▶ **What needs to be done**
Across the entries below, work out how many lines contain "folder". Please give the number only.

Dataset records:

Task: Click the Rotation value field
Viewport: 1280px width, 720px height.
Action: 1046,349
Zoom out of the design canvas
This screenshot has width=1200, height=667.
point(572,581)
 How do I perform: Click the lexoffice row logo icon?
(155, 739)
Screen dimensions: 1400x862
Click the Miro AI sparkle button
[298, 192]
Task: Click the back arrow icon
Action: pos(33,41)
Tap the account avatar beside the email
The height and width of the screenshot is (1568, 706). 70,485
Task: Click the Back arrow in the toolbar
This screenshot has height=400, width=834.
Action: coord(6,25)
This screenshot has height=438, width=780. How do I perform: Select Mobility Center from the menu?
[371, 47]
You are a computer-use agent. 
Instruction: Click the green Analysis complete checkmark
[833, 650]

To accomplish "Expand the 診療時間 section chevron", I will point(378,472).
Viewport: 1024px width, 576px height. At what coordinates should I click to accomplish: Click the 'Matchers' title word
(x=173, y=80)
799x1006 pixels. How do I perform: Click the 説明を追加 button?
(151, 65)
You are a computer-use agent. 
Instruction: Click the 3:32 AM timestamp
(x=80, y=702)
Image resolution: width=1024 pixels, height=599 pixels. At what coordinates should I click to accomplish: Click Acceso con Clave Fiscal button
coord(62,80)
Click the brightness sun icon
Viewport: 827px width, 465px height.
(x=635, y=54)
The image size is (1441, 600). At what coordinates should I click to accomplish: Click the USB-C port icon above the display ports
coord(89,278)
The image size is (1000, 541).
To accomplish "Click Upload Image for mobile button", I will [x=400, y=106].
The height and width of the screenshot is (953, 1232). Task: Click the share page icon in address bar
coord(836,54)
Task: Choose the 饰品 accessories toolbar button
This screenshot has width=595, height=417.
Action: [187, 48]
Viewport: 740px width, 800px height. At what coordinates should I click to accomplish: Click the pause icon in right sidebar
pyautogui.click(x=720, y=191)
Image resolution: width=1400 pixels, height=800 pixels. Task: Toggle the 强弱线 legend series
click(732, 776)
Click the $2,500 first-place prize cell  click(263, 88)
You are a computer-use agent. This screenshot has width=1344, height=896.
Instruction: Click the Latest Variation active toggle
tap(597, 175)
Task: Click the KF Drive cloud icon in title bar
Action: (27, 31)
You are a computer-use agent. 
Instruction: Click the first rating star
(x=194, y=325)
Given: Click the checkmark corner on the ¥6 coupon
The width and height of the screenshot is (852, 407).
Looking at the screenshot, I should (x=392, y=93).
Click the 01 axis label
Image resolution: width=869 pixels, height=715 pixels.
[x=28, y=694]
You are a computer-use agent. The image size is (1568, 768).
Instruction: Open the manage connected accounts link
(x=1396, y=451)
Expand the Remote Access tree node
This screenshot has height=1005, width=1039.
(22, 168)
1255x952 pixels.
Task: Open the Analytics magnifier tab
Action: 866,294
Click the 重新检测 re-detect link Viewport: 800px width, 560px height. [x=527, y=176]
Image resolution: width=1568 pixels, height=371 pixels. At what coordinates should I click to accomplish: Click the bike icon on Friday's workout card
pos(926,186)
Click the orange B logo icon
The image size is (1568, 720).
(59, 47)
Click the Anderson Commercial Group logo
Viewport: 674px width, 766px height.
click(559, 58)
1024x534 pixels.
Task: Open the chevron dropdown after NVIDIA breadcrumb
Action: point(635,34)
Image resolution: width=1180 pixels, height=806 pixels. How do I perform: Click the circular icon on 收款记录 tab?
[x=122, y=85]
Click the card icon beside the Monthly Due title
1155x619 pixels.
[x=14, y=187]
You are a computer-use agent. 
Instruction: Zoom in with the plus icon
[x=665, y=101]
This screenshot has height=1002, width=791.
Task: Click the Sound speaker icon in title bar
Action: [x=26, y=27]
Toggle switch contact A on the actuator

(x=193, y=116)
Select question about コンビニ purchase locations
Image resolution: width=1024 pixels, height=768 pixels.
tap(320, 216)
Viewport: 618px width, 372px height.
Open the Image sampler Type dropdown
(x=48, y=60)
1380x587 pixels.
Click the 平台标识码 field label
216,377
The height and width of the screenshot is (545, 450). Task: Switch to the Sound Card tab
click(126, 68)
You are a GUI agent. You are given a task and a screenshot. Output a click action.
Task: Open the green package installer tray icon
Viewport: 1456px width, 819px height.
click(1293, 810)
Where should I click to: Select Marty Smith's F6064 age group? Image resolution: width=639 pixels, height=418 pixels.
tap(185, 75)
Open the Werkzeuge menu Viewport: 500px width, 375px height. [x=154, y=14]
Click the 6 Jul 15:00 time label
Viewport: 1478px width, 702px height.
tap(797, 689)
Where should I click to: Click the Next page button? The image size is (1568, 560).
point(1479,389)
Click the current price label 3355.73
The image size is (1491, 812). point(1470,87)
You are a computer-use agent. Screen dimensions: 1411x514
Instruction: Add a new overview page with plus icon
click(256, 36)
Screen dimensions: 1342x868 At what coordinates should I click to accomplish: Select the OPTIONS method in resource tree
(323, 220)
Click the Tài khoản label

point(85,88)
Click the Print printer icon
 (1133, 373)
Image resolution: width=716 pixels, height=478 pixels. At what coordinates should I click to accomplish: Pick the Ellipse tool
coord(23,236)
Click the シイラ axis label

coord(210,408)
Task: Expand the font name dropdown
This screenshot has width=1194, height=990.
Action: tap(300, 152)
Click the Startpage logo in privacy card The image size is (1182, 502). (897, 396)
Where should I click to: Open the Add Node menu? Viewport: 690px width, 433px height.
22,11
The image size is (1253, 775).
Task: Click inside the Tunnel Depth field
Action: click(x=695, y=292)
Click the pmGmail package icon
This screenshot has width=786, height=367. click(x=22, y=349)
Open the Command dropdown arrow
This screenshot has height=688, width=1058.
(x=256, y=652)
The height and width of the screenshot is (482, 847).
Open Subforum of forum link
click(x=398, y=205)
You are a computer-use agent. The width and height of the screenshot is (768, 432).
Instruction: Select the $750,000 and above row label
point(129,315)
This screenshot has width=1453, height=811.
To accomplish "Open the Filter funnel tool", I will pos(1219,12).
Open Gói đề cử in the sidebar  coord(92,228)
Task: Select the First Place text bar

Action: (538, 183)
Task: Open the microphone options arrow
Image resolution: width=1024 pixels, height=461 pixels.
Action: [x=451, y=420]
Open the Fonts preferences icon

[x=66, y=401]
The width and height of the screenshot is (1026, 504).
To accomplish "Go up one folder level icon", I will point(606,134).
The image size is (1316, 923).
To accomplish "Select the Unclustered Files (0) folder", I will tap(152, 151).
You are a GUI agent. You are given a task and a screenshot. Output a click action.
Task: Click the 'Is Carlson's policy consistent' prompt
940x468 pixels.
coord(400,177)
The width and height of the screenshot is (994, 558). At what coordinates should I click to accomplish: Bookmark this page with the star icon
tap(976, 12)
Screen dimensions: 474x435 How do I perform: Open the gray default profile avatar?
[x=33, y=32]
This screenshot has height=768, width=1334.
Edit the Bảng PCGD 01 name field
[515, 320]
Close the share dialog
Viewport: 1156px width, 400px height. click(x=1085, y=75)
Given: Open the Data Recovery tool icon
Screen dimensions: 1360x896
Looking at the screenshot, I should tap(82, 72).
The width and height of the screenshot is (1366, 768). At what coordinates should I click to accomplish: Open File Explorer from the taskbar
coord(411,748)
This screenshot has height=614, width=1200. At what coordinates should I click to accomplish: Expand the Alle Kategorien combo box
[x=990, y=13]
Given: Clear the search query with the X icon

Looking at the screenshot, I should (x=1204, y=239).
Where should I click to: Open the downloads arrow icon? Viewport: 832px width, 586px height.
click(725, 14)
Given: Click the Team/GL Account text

▶ **Response**
2